Systemic hypoxia affects more than 60% of preterm infants and is associated with both impaired cardiac metabolism and the development of persistent pulmonary hypertension. While the mechanism for injury remains unclear, it appears that the genetically conserved, pro-death Bnip3 pathway may play a central role. We hypothesize that misoprostol, an FDA-approved prostaglandin receptor agonist, inhibits Bnip3 PKA-induced phosphorylation, thereby protecting infants from hypoxia-induced cardiometabolic dysfunction.


Methods

Both environmental hypoxia (10% oxygen) and misoprostol were applied to primary neonatal cardiomyocytes to assess their effects on cardiometabolic dysfunction. Mitochondrial membrane potential and superoxide production were measured via fluorescence microscopy (n>80 cells). Concurrently, a metabolic flux analyzer (Seahorse XF-24) was used to assess mitochondrial respiration, which was compared to control treatments (normoxia and/or drug vehicle) (n=5).

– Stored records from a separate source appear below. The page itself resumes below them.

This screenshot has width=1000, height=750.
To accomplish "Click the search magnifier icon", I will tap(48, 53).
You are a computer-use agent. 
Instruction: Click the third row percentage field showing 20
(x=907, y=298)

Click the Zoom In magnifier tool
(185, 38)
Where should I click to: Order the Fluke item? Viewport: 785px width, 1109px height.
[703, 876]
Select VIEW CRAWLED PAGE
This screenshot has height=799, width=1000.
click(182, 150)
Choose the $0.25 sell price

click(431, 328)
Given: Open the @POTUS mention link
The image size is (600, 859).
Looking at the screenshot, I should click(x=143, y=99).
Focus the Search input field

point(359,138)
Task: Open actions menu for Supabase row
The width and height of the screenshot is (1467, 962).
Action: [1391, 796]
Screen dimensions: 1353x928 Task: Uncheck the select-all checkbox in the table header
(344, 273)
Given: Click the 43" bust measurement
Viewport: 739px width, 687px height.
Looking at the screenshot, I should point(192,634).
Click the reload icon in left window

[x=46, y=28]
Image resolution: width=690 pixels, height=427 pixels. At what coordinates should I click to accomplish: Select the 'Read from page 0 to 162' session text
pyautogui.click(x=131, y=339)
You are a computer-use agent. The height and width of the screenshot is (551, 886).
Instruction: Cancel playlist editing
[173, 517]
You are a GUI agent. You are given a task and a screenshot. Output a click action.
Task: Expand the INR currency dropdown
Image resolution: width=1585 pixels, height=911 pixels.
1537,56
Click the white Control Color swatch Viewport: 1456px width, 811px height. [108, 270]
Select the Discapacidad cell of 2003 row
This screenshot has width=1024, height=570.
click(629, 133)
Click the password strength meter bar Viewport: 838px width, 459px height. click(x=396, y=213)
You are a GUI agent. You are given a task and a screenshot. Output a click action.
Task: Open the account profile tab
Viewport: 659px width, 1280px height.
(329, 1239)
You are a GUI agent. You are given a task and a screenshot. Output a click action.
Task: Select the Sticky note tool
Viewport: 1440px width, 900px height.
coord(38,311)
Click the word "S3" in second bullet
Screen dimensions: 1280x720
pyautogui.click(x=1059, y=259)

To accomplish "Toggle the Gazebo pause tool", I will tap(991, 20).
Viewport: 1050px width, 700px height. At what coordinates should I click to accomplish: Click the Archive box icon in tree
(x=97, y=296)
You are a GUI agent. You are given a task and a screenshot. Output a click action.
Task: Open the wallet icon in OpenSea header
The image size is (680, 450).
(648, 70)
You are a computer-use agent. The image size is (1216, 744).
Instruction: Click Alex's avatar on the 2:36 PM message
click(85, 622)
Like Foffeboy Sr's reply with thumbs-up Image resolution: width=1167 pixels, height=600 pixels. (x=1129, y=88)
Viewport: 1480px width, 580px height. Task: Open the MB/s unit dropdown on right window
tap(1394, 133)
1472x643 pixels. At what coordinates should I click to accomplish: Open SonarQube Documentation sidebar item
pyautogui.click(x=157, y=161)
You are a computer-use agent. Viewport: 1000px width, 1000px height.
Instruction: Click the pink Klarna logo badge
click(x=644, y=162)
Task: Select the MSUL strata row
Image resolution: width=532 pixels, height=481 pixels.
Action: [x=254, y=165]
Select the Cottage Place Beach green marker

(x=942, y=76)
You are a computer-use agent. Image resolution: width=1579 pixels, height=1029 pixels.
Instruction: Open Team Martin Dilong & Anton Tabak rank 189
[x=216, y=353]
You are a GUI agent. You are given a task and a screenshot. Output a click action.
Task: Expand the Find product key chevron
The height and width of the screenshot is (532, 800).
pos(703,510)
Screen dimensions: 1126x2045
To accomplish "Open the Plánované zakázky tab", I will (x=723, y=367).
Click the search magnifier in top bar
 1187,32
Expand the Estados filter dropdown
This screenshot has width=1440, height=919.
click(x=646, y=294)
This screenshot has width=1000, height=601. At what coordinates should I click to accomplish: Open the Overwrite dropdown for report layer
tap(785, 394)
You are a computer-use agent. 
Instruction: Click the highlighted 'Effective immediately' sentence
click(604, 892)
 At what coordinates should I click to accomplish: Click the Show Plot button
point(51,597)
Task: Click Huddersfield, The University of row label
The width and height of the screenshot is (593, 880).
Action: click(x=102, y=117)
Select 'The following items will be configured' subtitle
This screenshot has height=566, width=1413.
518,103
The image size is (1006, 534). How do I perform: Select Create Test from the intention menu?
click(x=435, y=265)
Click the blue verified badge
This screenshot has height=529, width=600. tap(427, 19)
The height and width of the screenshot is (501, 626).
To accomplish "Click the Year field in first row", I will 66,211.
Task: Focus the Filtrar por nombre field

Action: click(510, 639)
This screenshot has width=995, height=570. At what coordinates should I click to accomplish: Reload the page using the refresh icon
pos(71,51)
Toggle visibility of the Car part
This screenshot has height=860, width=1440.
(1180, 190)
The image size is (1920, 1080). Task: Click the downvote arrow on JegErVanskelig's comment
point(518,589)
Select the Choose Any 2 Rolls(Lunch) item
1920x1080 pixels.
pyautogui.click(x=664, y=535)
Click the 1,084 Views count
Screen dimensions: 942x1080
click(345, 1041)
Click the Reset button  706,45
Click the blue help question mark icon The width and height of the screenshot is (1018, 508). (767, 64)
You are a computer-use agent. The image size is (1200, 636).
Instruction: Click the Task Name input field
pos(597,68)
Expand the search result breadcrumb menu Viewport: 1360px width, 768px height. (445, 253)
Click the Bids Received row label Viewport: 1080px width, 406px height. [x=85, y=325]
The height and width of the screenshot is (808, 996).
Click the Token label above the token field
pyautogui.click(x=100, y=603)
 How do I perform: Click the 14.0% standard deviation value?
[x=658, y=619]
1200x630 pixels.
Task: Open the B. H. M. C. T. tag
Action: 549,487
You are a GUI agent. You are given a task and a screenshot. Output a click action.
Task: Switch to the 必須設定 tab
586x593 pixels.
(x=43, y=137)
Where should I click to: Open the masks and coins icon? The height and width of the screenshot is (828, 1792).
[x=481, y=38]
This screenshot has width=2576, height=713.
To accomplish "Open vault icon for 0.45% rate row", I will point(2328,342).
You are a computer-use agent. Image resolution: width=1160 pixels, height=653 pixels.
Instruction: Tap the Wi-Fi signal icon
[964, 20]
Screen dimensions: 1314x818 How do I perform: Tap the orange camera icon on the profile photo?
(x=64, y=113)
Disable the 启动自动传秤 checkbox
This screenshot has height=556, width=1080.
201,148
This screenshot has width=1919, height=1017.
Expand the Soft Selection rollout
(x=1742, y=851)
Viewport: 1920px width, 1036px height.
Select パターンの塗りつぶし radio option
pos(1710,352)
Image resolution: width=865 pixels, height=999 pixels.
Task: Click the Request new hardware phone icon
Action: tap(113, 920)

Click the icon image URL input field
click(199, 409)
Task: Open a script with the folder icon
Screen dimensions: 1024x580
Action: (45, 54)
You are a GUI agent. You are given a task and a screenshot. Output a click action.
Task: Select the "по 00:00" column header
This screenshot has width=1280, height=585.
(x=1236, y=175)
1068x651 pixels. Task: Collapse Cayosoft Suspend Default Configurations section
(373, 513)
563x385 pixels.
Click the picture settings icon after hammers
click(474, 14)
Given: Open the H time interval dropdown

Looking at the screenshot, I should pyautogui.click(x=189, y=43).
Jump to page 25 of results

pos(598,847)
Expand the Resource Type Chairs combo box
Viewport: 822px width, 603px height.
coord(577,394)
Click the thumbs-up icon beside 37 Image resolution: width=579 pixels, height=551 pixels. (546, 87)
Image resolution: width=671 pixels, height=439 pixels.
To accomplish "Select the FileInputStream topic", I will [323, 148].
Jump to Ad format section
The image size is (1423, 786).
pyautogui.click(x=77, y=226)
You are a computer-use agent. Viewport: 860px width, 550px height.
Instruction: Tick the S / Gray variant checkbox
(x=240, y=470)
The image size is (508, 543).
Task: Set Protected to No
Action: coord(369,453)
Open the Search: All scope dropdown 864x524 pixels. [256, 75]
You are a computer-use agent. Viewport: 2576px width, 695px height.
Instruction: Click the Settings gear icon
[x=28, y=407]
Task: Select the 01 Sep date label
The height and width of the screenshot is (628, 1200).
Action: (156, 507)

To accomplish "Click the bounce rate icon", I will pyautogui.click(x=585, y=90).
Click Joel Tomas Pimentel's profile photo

The secondary outcome of this study used a human cell line (HCT-116) (n>45 cells) to focus on the underlying mechanism, assessed through fluorescent imaging with a plasmid-based PKA biosensor, as well as by expression of wild-type and non-phosphorylatable constructs of Bnip3.


Results

In primary neonatal cardiomyocytes, hypoxia exposure reduced mitochondrial membrane potential (p<0.01), and drove mitochondrial superoxide production (p<0.01). However, both measures were completely attenuated with the application of misoprostol (p<0.01). Under the same conditions, hypoxia exposure significantly reduced basal and maximal mitochondrial respiration, which were rescued with misoprostol (p<0.05). In parallel overexpression studies, wild-type Bnip3 depolarized mitochondria by more than 50%, which was blocked with the application of misoprostol (p<0.01). However, when Bnip3 phosphorylation was inhibited with a neutral alanine mutation, misoprostol-induced cardiometabolic protection was lost (p<0.01). Finally, using a PKA-biosensor we showed that misoprostol triggers a 3-fold increase (p<0.01) in intracellular PKA activation.


Conclusion

Taken together, our data demonstrates that misoprostol activates cAMP/PKA, causing the down-stream inhibition of Bnip3, which may serve to prevent hypoxia-induced cardiometabolic dysfunction in the neonatal heart.